There are a lot of things that start small, but under the right conditions spread out and grow. A small stone thrown into a still pond creates wave after wave. A tiny seed planted into good soil and given the right light and water will take root and become a giant tree. A tiny spark, when it catches the right fuel, becomes a raging fire.
And so it is with the church. This week in Lodi, several local congregations will study the beginning of what we call the church as it is recorded in the Book of Acts. Whenever I read the Book of Acts, I know I am challenged with the questions, "What is the church supposed to look like?" and "What part can each individual play in that church?"
Almost 2,000 years ago, the church began as a tiny group of ragtag followers of a crucified Messiah, and yet today that resurrected Jesus claims more followers in His movement than any other in the history of the world.
Sure, there is still a lot of confusion and discussion about what the church really is and should be. I have had people tell me that the church is everything from irrelevant and out of touch to the hope of the world.

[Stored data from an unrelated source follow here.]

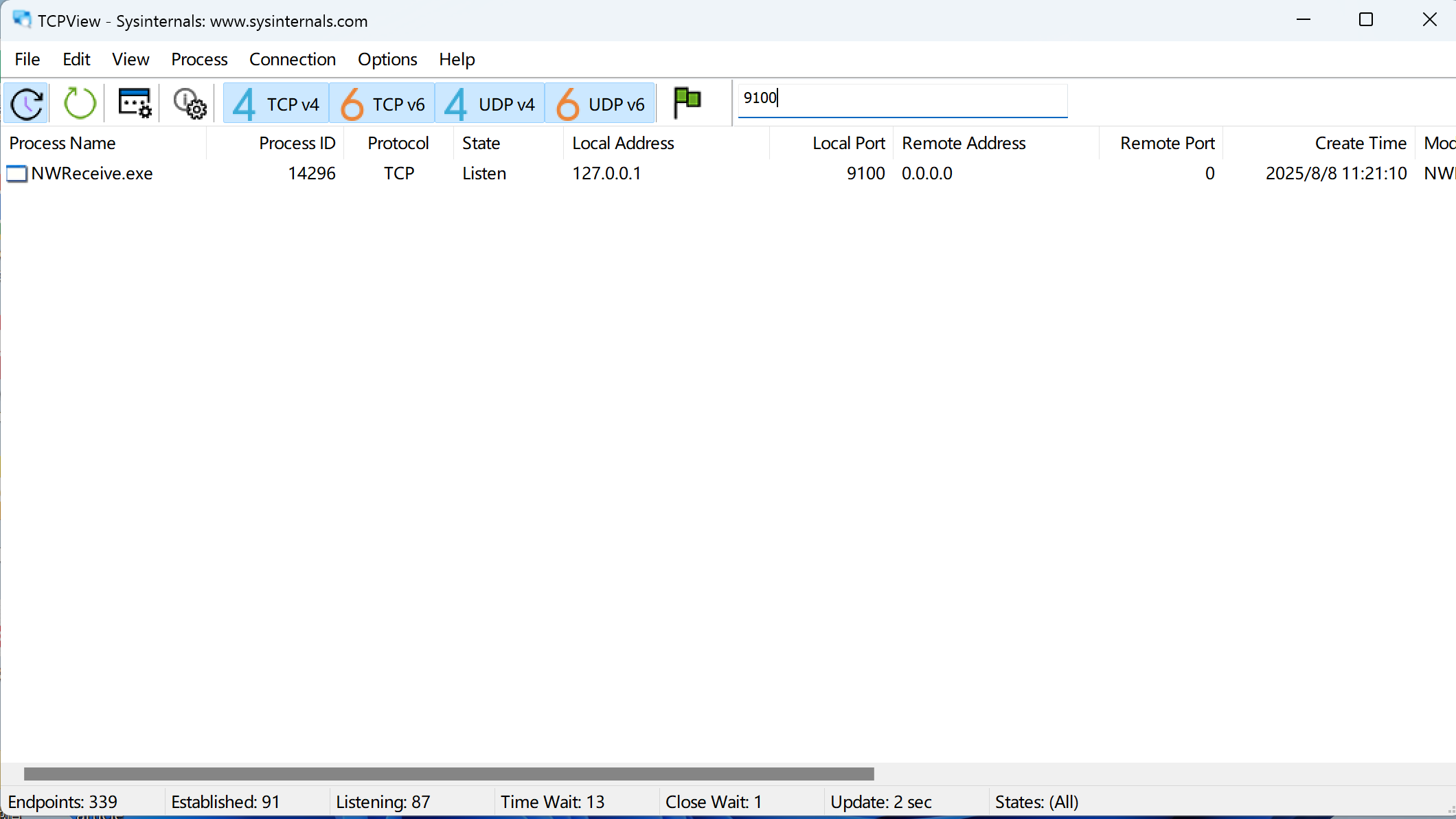Click the horizontal scrollbar thumb
This screenshot has height=819, width=1456.
coord(448,774)
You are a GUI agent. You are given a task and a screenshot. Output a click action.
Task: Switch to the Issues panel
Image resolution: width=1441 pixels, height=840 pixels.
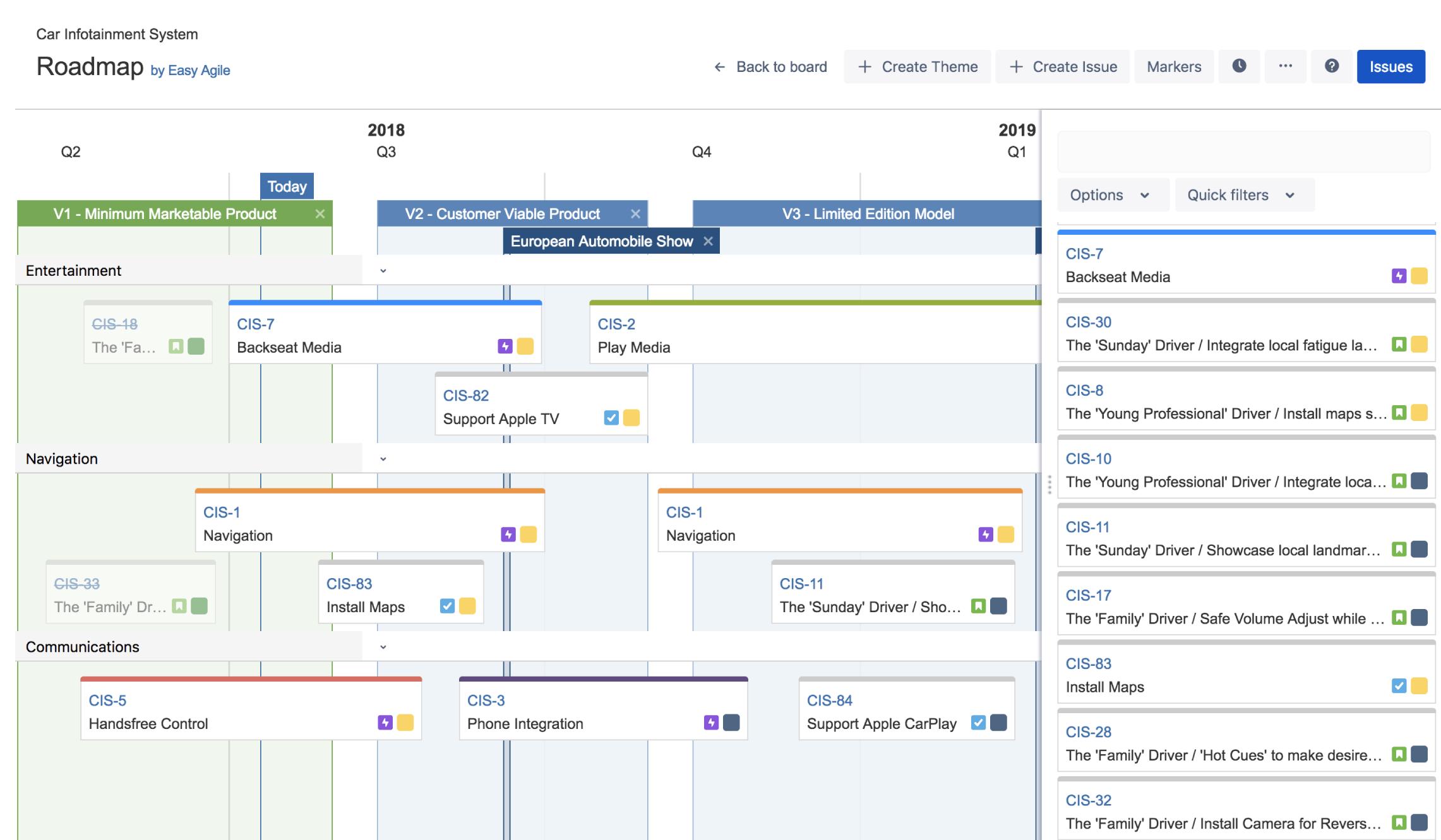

Some say it is full of hypocrites and lacking in any power, while others point out that there were more Christian martyrs in the 20th century than in the first 19 combined, proving there are still people willing to even lay down their lives in service of Christ's kingdom.
Some critics say the church is not going to last — she has too many problems, too much competition and up-and-coming generations are just not interested anymore. And yet we know that on every continent except North America, the Christian church is growing in size and influence, and more and people of all ages are coming to Christ every day than ever before.
And most importantly, even with all her problems, the church is still God's choice to bring His love and shine his light into even the darkest pockets of our hurting world. For all her faults, there is still no plan B when it comes to sharing the message of redemption and the peace of the Gospel.
And like a pebble thrown into a pond, a seed planted that became a tree or a tiny spark that spreads into a powerful wildfire, the church began with 11 discouraged disciples — and 2,000 years later, when things are running right, the church is the most powerful movement on the planet.
As churches around Lodi journey through the whole story of the Bible, the Book of Acts is especially important when it comes to understanding how Jesus' followers who make up the church should live. In a unique way, the Book of Acts gives the church her mission (be my witnesses to the ends of the earth), shows us her power (the Holy Spirit) and teaches us about how to love one another as a unified family that is committed to God, to one another and to the needs of our community and world.
Being a part of a church can be difficult sometimes, and you may have had some difficult experiences with God's people in your life. Every church in this town, and this world, is made up of imperfect people, just like you and me. And yet getting involved in a local church may be just the thing you need to begin to find your purpose and fulfillment in life.
Who knows? You might just be the person who can help be the loving hands and feet of Jesus to others.
Chapter 28 of the series of "The Story" — which covers the Bible from Genesis to Revelation — will be offered on Sunday at five Lodi churches — Ham Lane Church of Christ, Vinewood Community, Temple Baptist, First Baptist and Emanuel Lutheran churches.
Glen Barnes is associate pastor of First Baptist Church in Lodi.